Top of AVAILABLE DATA

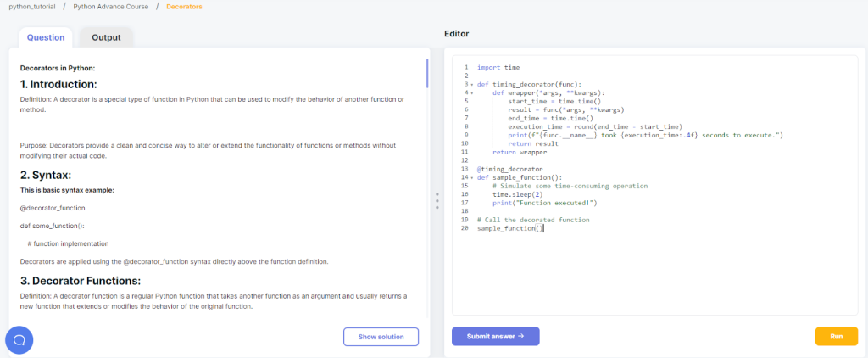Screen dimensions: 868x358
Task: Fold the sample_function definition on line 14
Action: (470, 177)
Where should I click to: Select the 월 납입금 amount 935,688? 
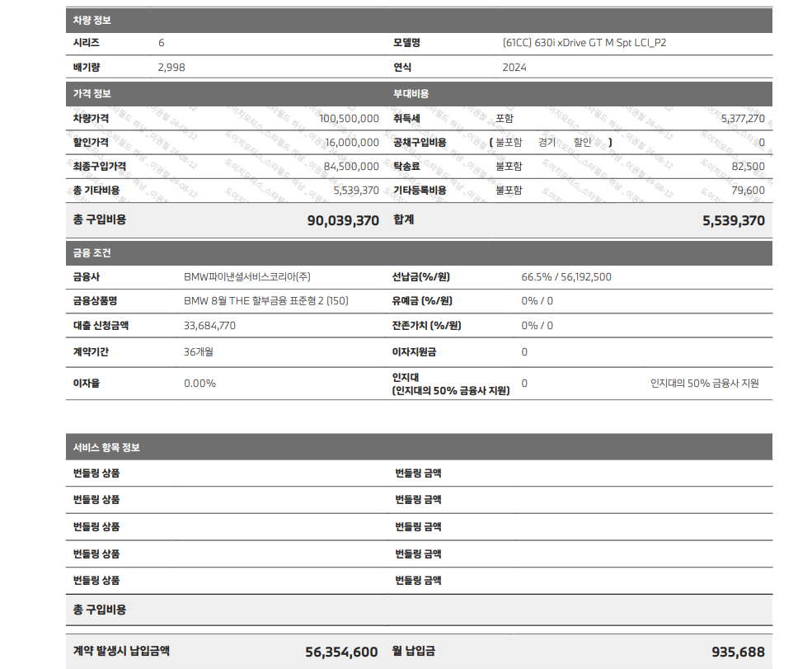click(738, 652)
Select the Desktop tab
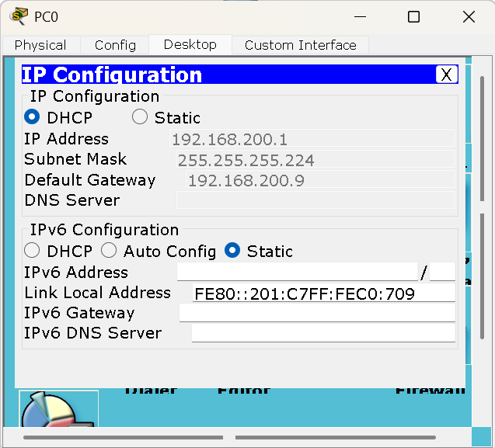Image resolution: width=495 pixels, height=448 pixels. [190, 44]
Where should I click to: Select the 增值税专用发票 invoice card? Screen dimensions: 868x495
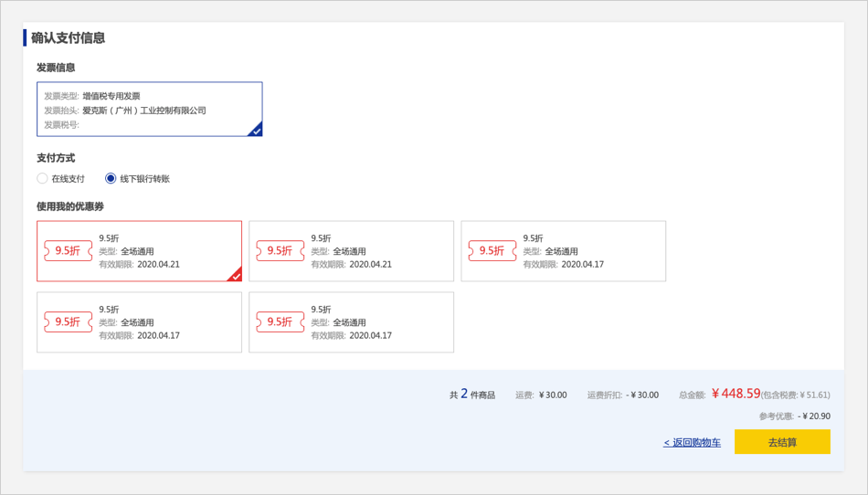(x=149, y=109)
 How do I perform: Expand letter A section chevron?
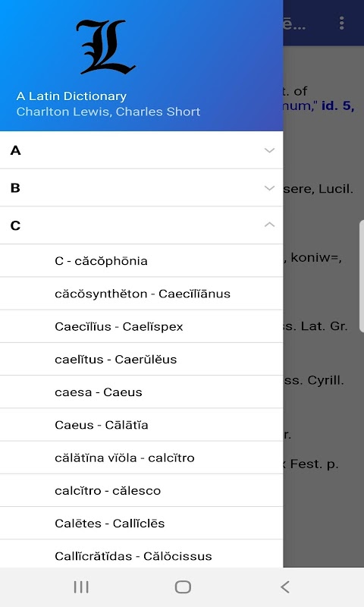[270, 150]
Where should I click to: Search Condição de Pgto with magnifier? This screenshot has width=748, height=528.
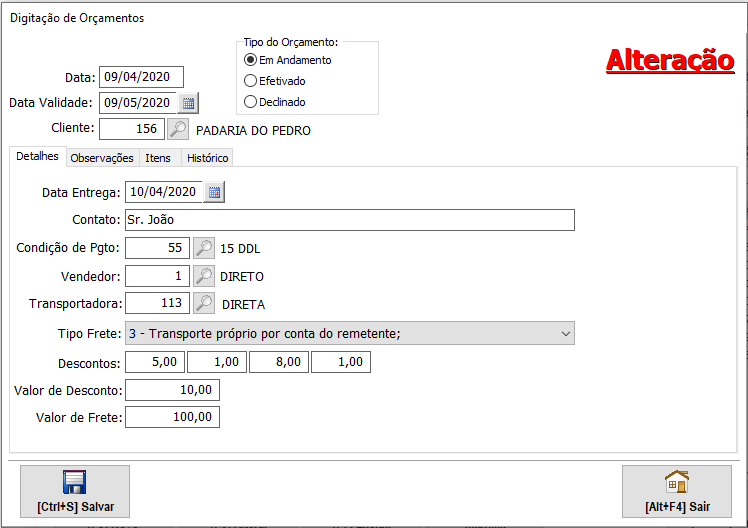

Bottom of AVAILABLE DATA

• GOAL OF THE EXERCISE: Exactly the lines from the one that contains "Where should I click to: Select the 월" through the final line of the records above are needed, given again word for word, with every picture left out.

• SOLVED PROBLEM:
Where should I click to: Select the 월 납입금 amount 935,688? 
click(738, 652)
Select the Desktop tab
Image resolution: width=495 pixels, height=448 pixels. [190, 44]
Where should I click to: Select the 增值税专用发票 invoice card? Screen dimensions: 868x495
(x=149, y=109)
 How do I perform: Expand letter A section chevron?
[270, 150]
Where should I click to: Search Condição de Pgto with magnifier? This screenshot has width=748, height=528.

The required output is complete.